# Brief
Could you retype, word for word, the lines of the data from the one containing "What do you see at coordinates (57, 79)" through the one containing "center [66, 442].", with both of those lines included?

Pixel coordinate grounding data

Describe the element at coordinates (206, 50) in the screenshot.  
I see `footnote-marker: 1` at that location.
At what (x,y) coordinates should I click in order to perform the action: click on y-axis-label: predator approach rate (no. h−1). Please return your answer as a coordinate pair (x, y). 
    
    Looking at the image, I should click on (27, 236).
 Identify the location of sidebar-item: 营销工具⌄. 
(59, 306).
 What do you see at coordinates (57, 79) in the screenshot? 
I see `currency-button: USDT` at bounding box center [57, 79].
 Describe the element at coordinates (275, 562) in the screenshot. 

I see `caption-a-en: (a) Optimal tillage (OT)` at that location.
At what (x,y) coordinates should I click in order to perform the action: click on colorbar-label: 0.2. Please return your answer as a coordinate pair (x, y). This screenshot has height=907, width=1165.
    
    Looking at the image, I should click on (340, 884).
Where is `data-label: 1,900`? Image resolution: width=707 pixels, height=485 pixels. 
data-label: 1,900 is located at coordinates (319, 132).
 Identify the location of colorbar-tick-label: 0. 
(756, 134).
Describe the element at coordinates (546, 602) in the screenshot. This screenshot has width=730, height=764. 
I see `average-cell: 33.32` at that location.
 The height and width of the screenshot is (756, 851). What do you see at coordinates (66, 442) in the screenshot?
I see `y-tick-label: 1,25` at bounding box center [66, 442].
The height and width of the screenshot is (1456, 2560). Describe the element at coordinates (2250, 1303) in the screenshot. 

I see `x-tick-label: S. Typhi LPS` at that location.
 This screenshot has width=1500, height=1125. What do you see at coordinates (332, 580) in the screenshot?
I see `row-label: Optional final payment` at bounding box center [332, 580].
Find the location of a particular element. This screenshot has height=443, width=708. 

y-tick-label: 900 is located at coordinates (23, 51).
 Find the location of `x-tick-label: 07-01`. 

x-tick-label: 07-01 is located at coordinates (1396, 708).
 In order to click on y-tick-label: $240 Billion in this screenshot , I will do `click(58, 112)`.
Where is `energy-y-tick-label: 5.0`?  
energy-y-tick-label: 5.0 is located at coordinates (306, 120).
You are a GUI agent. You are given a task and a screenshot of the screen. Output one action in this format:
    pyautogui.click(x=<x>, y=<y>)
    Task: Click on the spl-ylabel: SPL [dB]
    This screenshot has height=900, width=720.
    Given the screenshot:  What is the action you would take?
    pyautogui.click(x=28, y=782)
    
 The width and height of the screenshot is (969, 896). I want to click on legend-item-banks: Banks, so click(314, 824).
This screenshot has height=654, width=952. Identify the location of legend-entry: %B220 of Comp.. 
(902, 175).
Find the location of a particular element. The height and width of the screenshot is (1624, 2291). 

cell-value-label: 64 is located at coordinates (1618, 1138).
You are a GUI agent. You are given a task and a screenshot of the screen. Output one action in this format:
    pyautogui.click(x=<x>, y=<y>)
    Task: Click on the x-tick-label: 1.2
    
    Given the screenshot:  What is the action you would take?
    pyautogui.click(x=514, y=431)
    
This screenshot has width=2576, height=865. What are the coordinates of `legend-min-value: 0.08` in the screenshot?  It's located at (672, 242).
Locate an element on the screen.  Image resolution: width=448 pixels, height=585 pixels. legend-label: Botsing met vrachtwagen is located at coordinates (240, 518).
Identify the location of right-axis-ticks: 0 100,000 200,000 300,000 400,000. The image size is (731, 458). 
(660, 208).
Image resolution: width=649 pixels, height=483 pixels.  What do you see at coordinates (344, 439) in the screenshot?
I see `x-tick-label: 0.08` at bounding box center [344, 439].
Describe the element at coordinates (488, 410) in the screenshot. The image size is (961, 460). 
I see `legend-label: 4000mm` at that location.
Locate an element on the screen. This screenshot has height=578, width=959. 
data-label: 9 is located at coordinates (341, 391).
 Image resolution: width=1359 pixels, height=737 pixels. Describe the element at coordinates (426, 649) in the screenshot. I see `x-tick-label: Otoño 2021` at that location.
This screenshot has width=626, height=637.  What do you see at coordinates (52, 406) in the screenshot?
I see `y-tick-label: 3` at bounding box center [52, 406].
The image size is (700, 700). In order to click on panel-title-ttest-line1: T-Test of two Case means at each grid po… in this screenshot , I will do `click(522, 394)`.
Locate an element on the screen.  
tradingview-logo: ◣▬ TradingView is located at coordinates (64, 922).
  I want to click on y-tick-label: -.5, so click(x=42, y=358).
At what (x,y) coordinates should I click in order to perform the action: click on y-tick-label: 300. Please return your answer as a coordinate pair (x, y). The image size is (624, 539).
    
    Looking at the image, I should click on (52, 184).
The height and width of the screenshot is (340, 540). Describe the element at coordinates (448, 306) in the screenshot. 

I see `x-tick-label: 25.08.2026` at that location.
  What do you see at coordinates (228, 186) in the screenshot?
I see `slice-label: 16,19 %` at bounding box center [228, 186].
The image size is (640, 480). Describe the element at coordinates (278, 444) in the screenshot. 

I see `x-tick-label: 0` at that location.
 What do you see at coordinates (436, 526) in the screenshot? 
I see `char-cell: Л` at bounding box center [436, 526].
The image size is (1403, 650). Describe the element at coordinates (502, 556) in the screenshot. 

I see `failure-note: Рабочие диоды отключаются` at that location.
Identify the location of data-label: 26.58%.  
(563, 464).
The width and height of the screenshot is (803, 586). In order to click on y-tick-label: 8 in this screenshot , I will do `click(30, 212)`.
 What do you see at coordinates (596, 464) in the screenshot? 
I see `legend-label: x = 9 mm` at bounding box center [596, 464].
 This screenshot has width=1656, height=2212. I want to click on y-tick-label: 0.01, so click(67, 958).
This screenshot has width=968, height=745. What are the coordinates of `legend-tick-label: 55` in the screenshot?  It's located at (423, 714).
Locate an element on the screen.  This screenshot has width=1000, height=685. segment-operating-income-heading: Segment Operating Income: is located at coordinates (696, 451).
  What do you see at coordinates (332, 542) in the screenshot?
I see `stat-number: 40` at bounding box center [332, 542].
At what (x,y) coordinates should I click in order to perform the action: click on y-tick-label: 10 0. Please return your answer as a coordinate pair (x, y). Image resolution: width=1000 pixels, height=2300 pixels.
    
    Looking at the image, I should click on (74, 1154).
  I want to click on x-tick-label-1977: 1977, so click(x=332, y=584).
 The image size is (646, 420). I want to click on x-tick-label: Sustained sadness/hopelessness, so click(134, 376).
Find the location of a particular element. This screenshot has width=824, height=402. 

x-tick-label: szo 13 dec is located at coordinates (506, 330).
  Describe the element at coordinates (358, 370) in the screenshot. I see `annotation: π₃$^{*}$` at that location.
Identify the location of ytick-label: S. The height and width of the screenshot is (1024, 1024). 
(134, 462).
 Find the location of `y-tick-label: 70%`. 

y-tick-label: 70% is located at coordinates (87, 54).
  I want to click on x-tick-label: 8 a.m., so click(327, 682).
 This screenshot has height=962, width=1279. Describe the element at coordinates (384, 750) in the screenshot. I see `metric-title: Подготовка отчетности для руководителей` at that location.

# Answer below
 What do you see at coordinates (57, 79) in the screenshot? 
I see `currency-button: USDT` at bounding box center [57, 79].
 Describe the element at coordinates (275, 562) in the screenshot. 

I see `caption-a-en: (a) Optimal tillage (OT)` at that location.
At what (x,y) coordinates should I click in order to perform the action: click on colorbar-label: 0.2. Please return your answer as a coordinate pair (x, y). This screenshot has height=907, width=1165.
    
    Looking at the image, I should click on (340, 884).
Where is `data-label: 1,900`? Image resolution: width=707 pixels, height=485 pixels. 
data-label: 1,900 is located at coordinates (319, 132).
 Identify the location of colorbar-tick-label: 0. 
(756, 134).
Describe the element at coordinates (546, 602) in the screenshot. This screenshot has width=730, height=764. 
I see `average-cell: 33.32` at that location.
 The height and width of the screenshot is (756, 851). What do you see at coordinates (66, 442) in the screenshot?
I see `y-tick-label: 1,25` at bounding box center [66, 442].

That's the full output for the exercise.